Im SPÖ-Partyzelt hielten sich vor allem Gewerkschafter die Option mit den Blauen offen. In die Opposition zu gehen, sei "Mist", betonte SP-Landeshauptmann Hans Niessl bereits vor der Wahl. Das Parteipräsidum äußerte am Montag den Wunsch, dass man sowohl mit der ÖVP als auch mit der FPÖ Gespräche aufnehmen sollte.

Aber wie gesagt: Der Bundespräsident wird den Wahlsieger Sebastian Kurz mit der Regierungsbildung beauftragen. Er wird mit den Sondierungsgesprächen beginnen.

Wann haben wir eine neue Regierung?

Wirklich amtlich wird das Wahlergebnis der Nationalratswahl im Zuge einer Sitzung der Bundeswahlbehörde am 31. Oktober. Die konstituierende Sitzung des neu zusammengesetzten Nationalrats findet am 9. November statt. Hielte sich der voraussichtliche neue Regierungschef Sebastian Kurz an die bisherige durchschnittliche Regierungsbildungsdauer von 60 Tagen, dann hätte Österreich am 14. Dezember eine neue Bundesregierung.

Wie bereits berichtet, könnte die Regierung schneller gebildet werden. Wenn Kurz das ehrgeizige Ziel haben soll, den Kreisky-"Rekord" von 23 Tagen einzustellen, müsste die Regierung bis 6. November stehen.

Was passiert mit der alten Regierung?

Die amtierende Regierung mit Bundeskanzler Kern an der Spitze wird am Dienstag dem Bundespräsidenten wie traditionell üblich ihren Rücktritt anbieten. Van der Bellen wird dies ebenso wie üblich ablehnen und Kern und dessen Minister auffordern, die Geschäfte bis zur Angelobung einer neuen Regierung fortzusetzen. Danach folgt der traditionelle Gang über den Ballhausplatz in die Präsidentschaftskanzlei.

Was machen derweil die Parteien?

Diese Woche wird eine Reihe von Gremiensitzungen abgehalten, um ihre Schlussfolgerungen aus der Wahl zu ziehen und die weitere Vorgangsweise abzustimmen.

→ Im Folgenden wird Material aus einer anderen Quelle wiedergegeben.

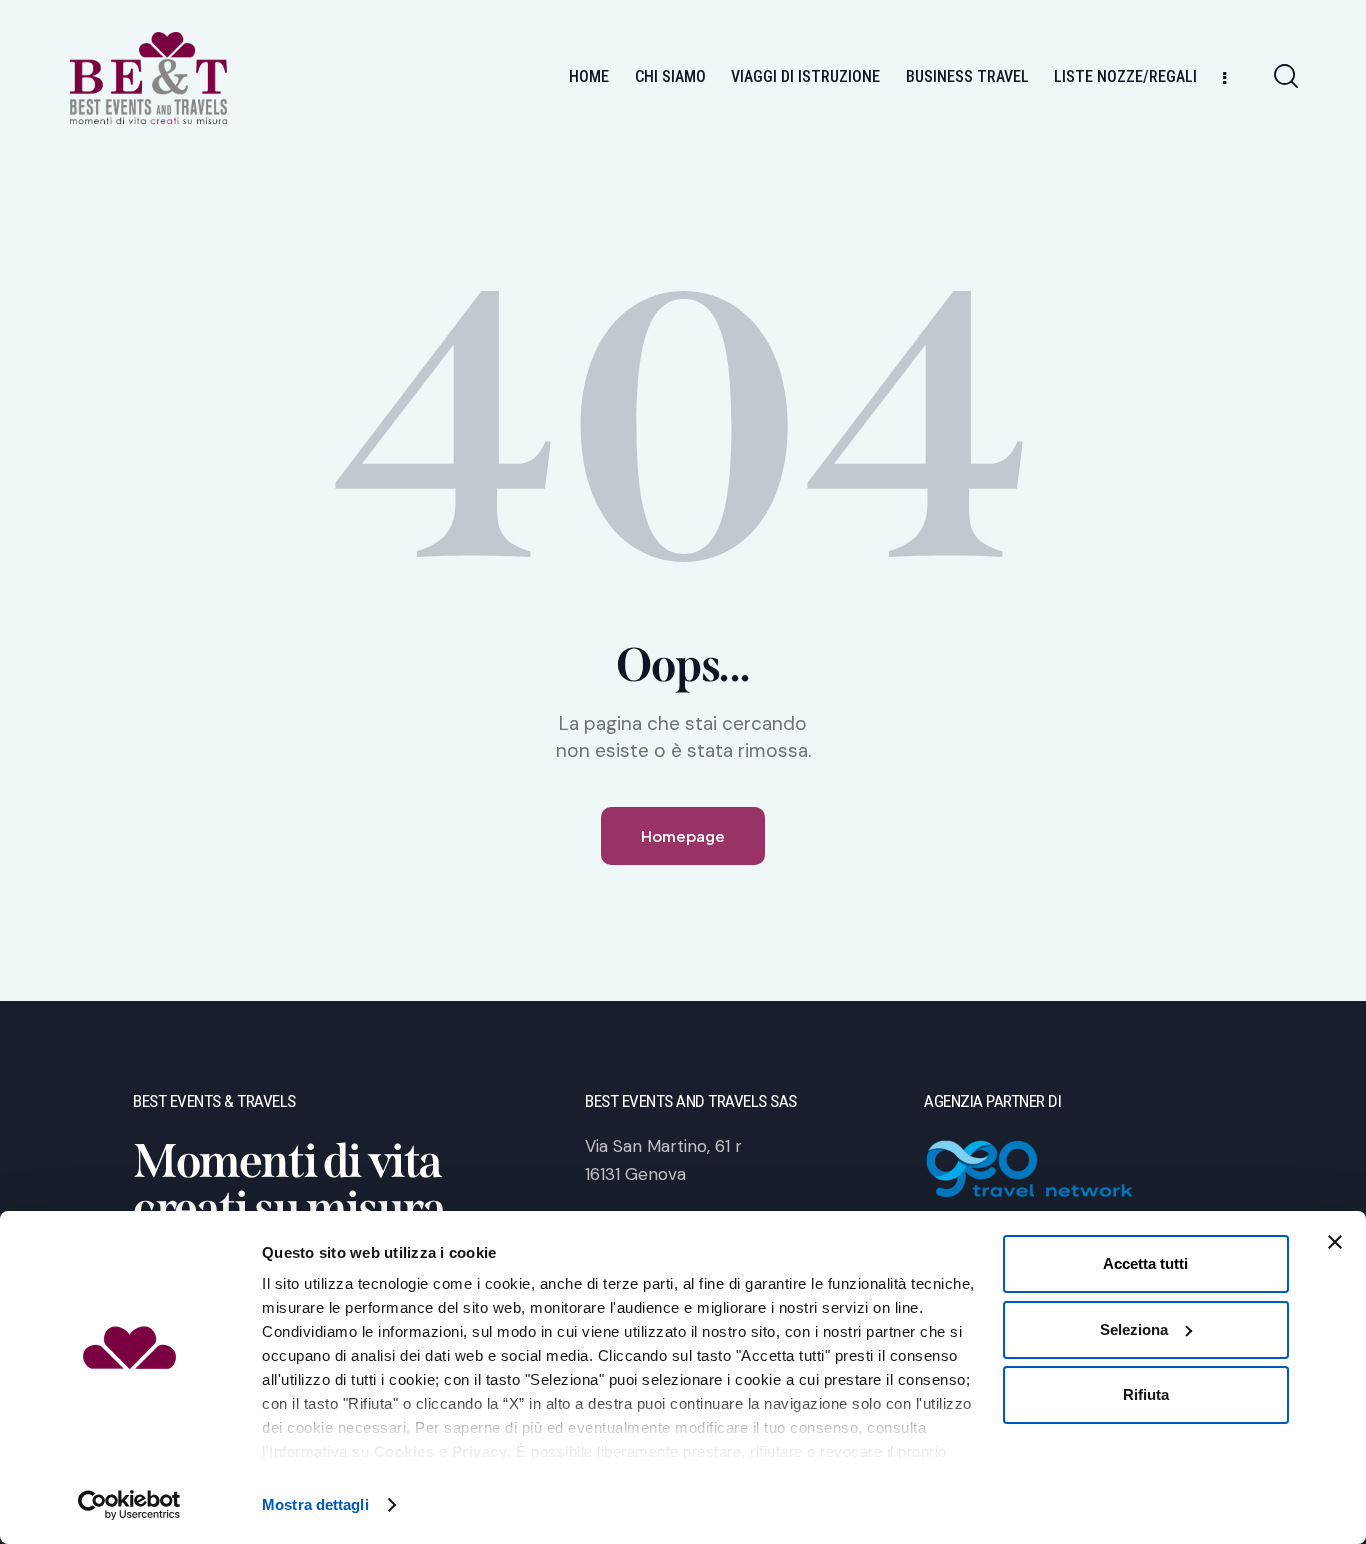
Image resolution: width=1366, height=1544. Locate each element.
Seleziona (1134, 1329)
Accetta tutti (1145, 1263)
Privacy (480, 1451)
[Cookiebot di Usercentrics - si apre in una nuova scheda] (129, 1505)
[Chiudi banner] (1335, 1242)
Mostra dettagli (315, 1504)
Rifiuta (1146, 1394)
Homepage (683, 835)
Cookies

SPÖ, NEOS und Liste Pilz tun dies am Montag, die Gremien der ÖVP tagen am Dienstag, jene der Freiheitlichen wohl ebenfalls am Dienstag. Der Grüne Bundesvorstand tritt am Dienstag zu einer Krisensitzung zusammen, für Freitag ist ein Erweiterter Bundesvorstand geplant, bei dem es - im Falle des Ausscheidens aus dem Parlament - ans Eingemachte gehen könnte.